▶ [The problem]: Among the entries that follow, how many lines contain the string "agent"? Answer with that number only.

((

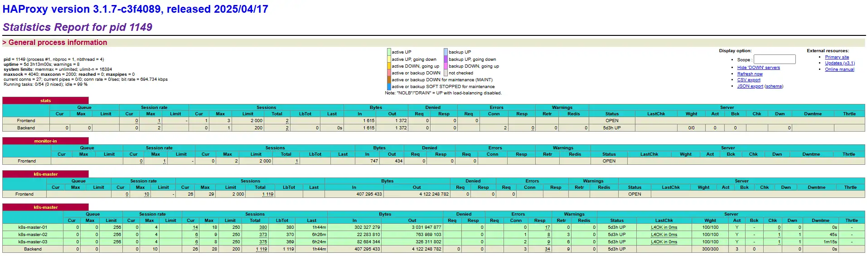Open the Primary site link

[x=837, y=57]
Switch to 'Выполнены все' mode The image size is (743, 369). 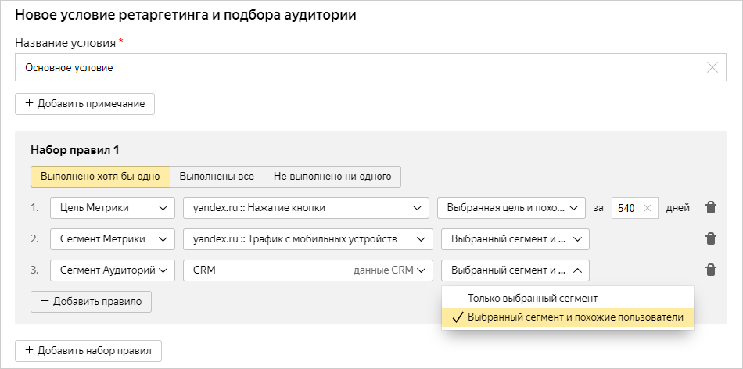pos(217,177)
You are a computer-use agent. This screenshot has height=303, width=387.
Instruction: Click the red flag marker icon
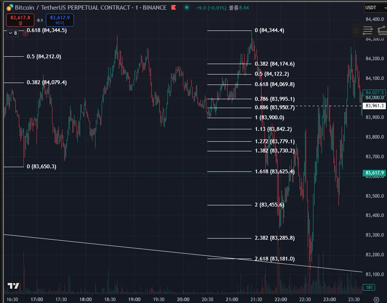click(x=174, y=8)
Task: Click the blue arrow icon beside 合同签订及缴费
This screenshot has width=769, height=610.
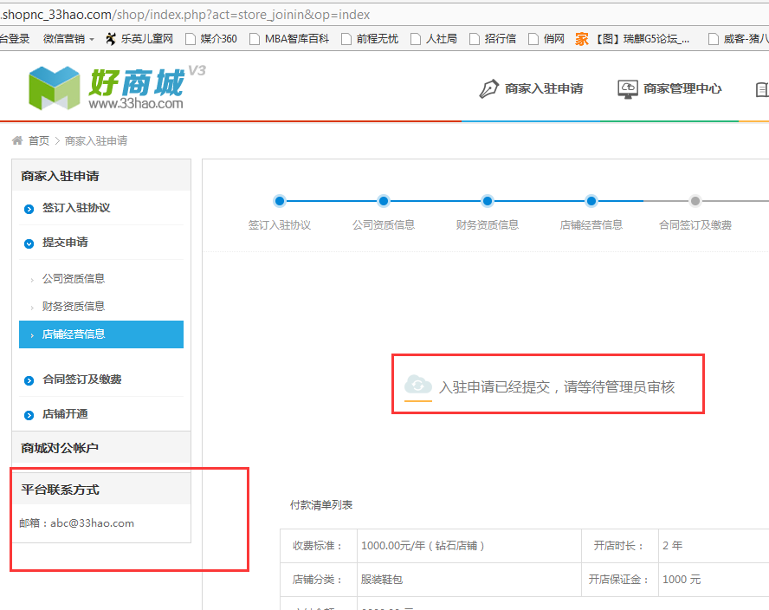Action: click(29, 380)
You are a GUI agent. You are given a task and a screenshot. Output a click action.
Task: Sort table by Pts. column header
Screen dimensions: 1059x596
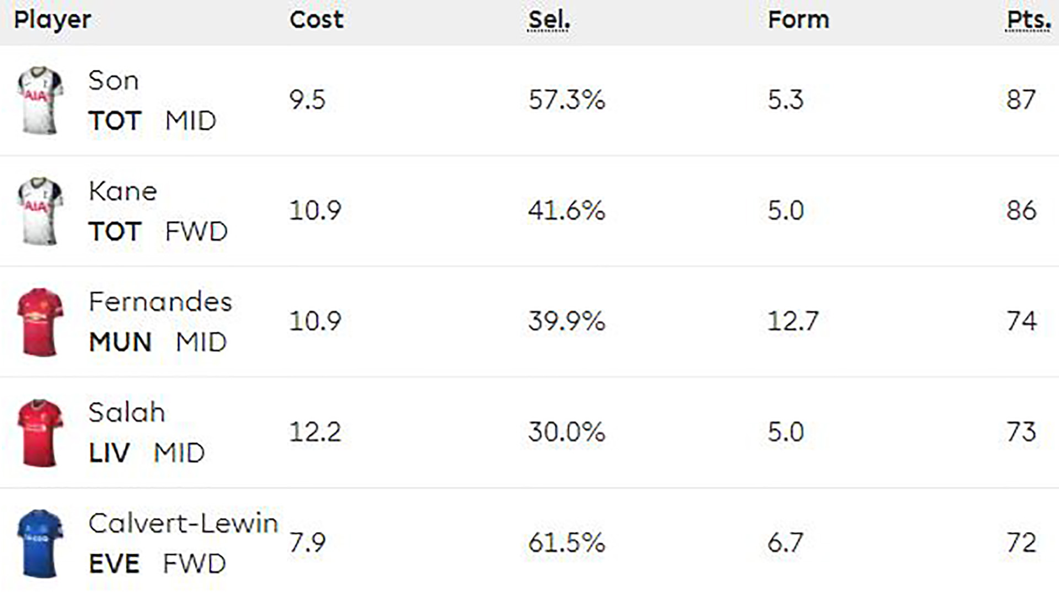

))

▶ [Solution to this exercise]: 2